*TEXT EXCERPT:*

Like all Johnson's concert music, "De Organizer" is based in vernacular
styles -- jazz, blues and popular song -- but aspires beyond them, to
somewhere between, as critic David Schiff once put it, the concert hall
and
the dance hall. "De Organizer" is sung through, with no spoken dialogue,
and its swooning blues laments and peppy jazz-age rhythms are outfitted
in
orchestral clothes.
Dapogny's realization is faithful to Johnson's original orchestration --
eight solo voices, chorus and an orchestra of 45, including a
conventional
complement of winds, brass and strings, plus four saxophones, piano and
percussion. The only song already known is "Hungry Blues," a bittersweet
lament Johnson recorded in 1939.
"It's a nice piece of music and an interesting piece," says Dapogny.
"There
are many things that are very beautiful and a lot of variety. There's
stuff
that's menacing, goofy, jolly, life-affirming, and there are laments,
recitations of wrongs having been done."
It's hard to imagine a musician better suited to the task of
reconstructing
Johnson's opera than Dapogny, a classical composer by training but also
a
widely respected "hot" pianist specializing in the jazz styles of the
1920s
and '30s.

*GIVEN INFORMATION:*
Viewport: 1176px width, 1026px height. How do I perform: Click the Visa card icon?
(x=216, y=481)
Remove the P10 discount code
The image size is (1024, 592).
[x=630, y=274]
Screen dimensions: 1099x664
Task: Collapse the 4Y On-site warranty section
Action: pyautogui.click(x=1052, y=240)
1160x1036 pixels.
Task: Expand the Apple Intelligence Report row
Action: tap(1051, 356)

*GOALS:*
a – According to the text about "De Organizer," why is Dapogny so well suited to reconstructing Johnson's opera? Answer in one to three sentences.
b – Turn the paragraph beginning "Dapogny's realization is faithful" in the text about "De Organizer" into a short bulleted list that keeps its main facts.
c – Write a continuation of the text about Dapogny's reconstruction of "De Organizer," picking up after its final sentence.

*RESULTS IN ORDER:*
a – Dapogny is a classical composer by training. He is also a widely respected "hot" pianist who specializes in the jazz styles of the 1920s and '30s.

b –
- Dapogny's realization follows Johnson's original orchestration.
- It calls for eight solo voices, a chorus and a 45-piece orchestra.
- The orchestra has the usual winds, brass and strings, plus four saxophones, piano and percussion.
- The only song already known is "Hungry Blues," a bittersweet lament Johnson recorded in 1939.

c –
Dapogny's restoration promises to shed new light on one of the most
fascinating figures in American music. Johnson was a critical figure in
early jazz history, as well as the composer of the '20s anthem "The
Charleston." But Johnson also belongs to a constellation of early
20th-Century American composers intrigued by the cross-pollination of
African-American idioms and art-music traditions.
His brethren include Scott Joplin, who wrote a ragtime opera,
"Treemonisha," in 1911; Duke Ellington; William Grant Still; Aaron
Copland,
and Johnson's closest aesthetic cousin, George Gershwin.
Ellington wrote extended works for jazz band in the early '30s. Still,
the
dean of black American classical composers, wrote his "Afro-American"
Symphony in 1931. But Still was a product of the classical
establishment,
while Johnson came roaring out of Harlem's nightspots.
The Gershwin of "Rhapsody in Blue" and "Porgy and Bess" offers Johnson's
closest parallel. The composers were acquaintances,having met in 1920
when
both were cutting piano rolls. Both had popular music roots; both wrote
for
Broadway; both harbored classical ambitions; both crafted hybrid works
of
"high" and "low."
Both also lacked formal training in classical techniques and built their
extended works from a homespun succession of tunes.
Classical conductor Marin Alsop, a Johnson champion who tracked down
some
of his orchestral works a decade ago and recorded them, says music like
Johnson's four-movement "Harlem Symphony" (1932) suggests a link between
Joplin and Ellington.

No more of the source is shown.